Laser cladding, as a simple but efficient surface modification technique, has been extensively utilized in different industrial fields such as surface coating functionalization, component repair and additive manufacturing under harsh service conditions [1,2]. AISI 420 martensitic stainless steel (SS) has been considered as one of the potential alloys for creating additive manufacturing functional coatings/components owing to its high mechanical properties, moderate corrosion resistance and tailored properties by the subsequent heat treatment [2,3,4].

However, there was only a little reporting in the literature on laser-cladded AISI 420 SS coatings [3,4,5,6,7]. For instance, Krakhmalev et al. [3] investigated the thermal cycling by numerical simulation and the in-situ microstructural evolution by an experiment with AISI 420 SS prepared by a selective laser melting (SLM) technique.
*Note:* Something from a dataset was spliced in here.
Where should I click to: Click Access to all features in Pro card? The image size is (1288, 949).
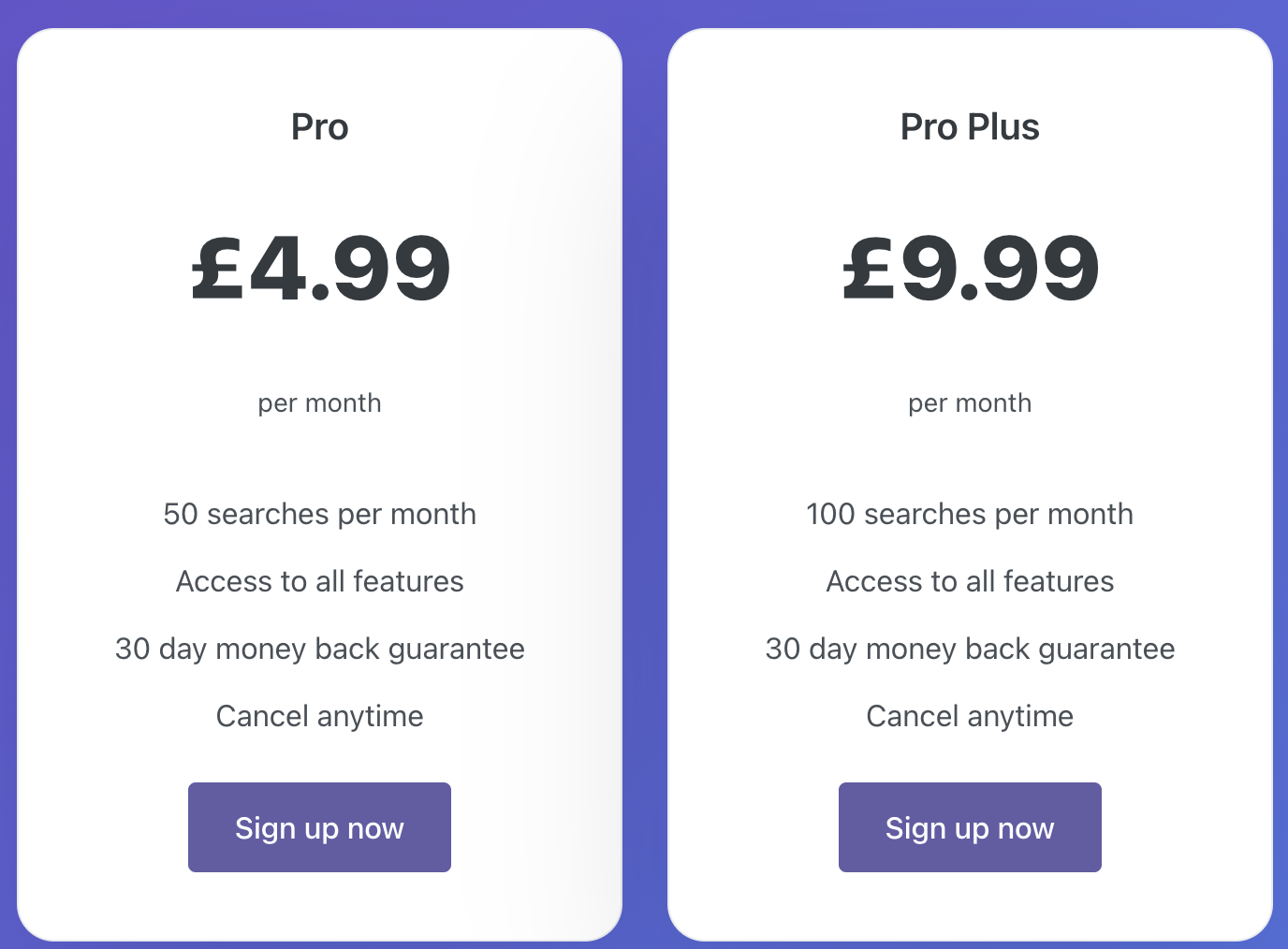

Zhang et al. [4] studied the heat transfer process of the laser-cladded AISI 420 with 4% Mo, and the erosion and corrosion resistance of the laser-cladded AISI 420/VC metal matrix composites [5]. In order to improve the properties of the laser-cladded AISI 420 SS coating, Alam et al. [6] explored the effects of the post-cladding heat treatment (PCHT, 565 °C for 1 h) on the micro-hardness variation and residual stress of laser-cladded specimens. They found that PCHT could lead to not only reductions of micro-hardness and residual stress, but also the precipitation of tempered martensite and more carbides [6]. Recently, Sun et al. [7] reported an in-situ quench and tempering treatment by introducing a laser idle time of 80 s between clad tracks, and demonstrated a significant improvement in the ductility of the AISI 420 SS coating on a 300M steel substrate. However, it is commonly believed that the tempering process using a conventional furnace is more suitable to achieve a homogeneous microstructure and properties for large-scale components [8].
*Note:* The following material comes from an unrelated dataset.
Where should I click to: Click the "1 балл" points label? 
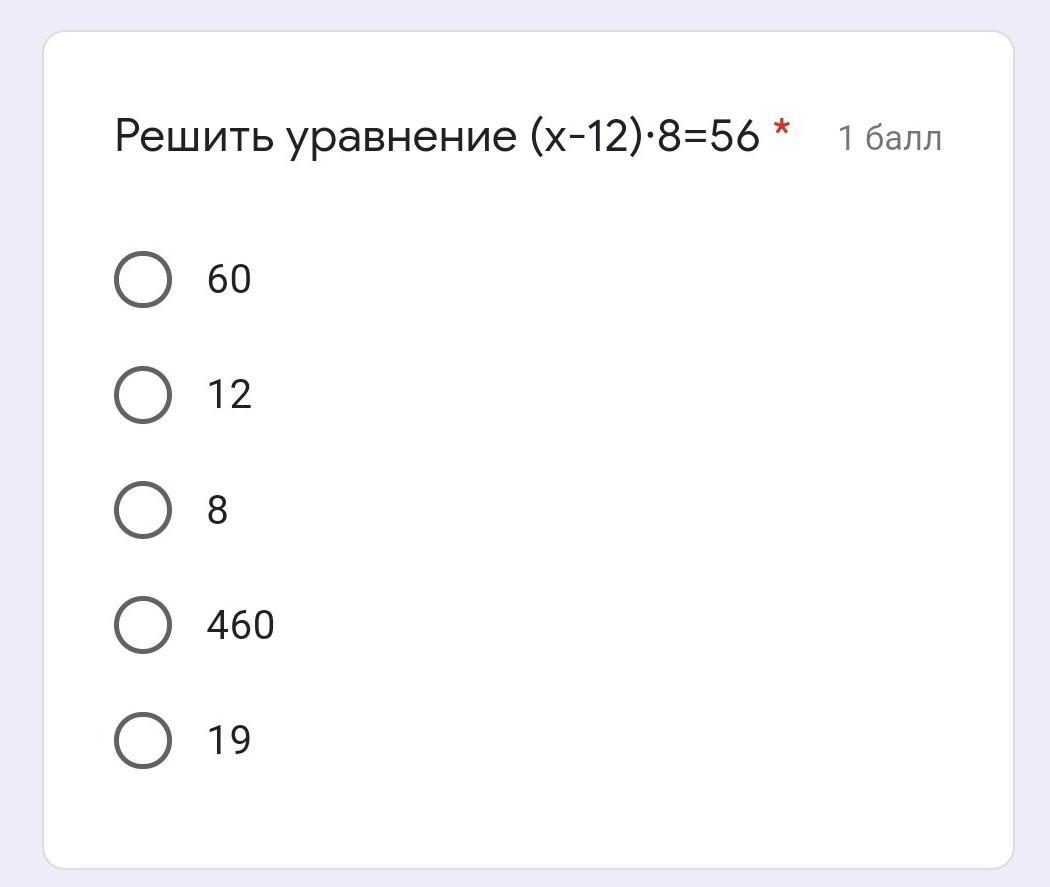pyautogui.click(x=889, y=138)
To the best of our knowledge, there was little reported on the low-temperature tempering heat treatment (<250 °C) applied to laser-cladded Fe-based coatings to date. The present work has developed a novel technique to combine laser cladding with a low-temperature (210 °C) tempering treatment for achieving high-performance AISI 420 SS coatings. The microstructure, mechanical properties and corrosion resistance have been carefully investigated for the pre- and post-tempered specimens, which exhibit superior overall properties to the laser-cladded Fe-based SS coatings previously reported. This study may be of great significance in industrial applications, especially for those requiring a good combination of mechanical properties and corrosion resistance.

2. Materials and Methods

2.1. Materials

An A36 steel plate with dimensions of 110 mm × 45 mm × 15 mm was used as the substrate material, which was sandblasted and cleaned by acetone prior to the laser cladding process. Spherical gas-atomized AISI 420 SS powder was supplied by Changsha Tianjiu Materials Ltd. (Changsha, China), with a mean particle diameter of 75 μm. The chemical composition of the powder was analyzed by inductively coupled plasma atomic emission spectroscopy (ICP-AES), as listed in

Table 1. Chemical composition of the AISI 420 SS Powder (wt.%).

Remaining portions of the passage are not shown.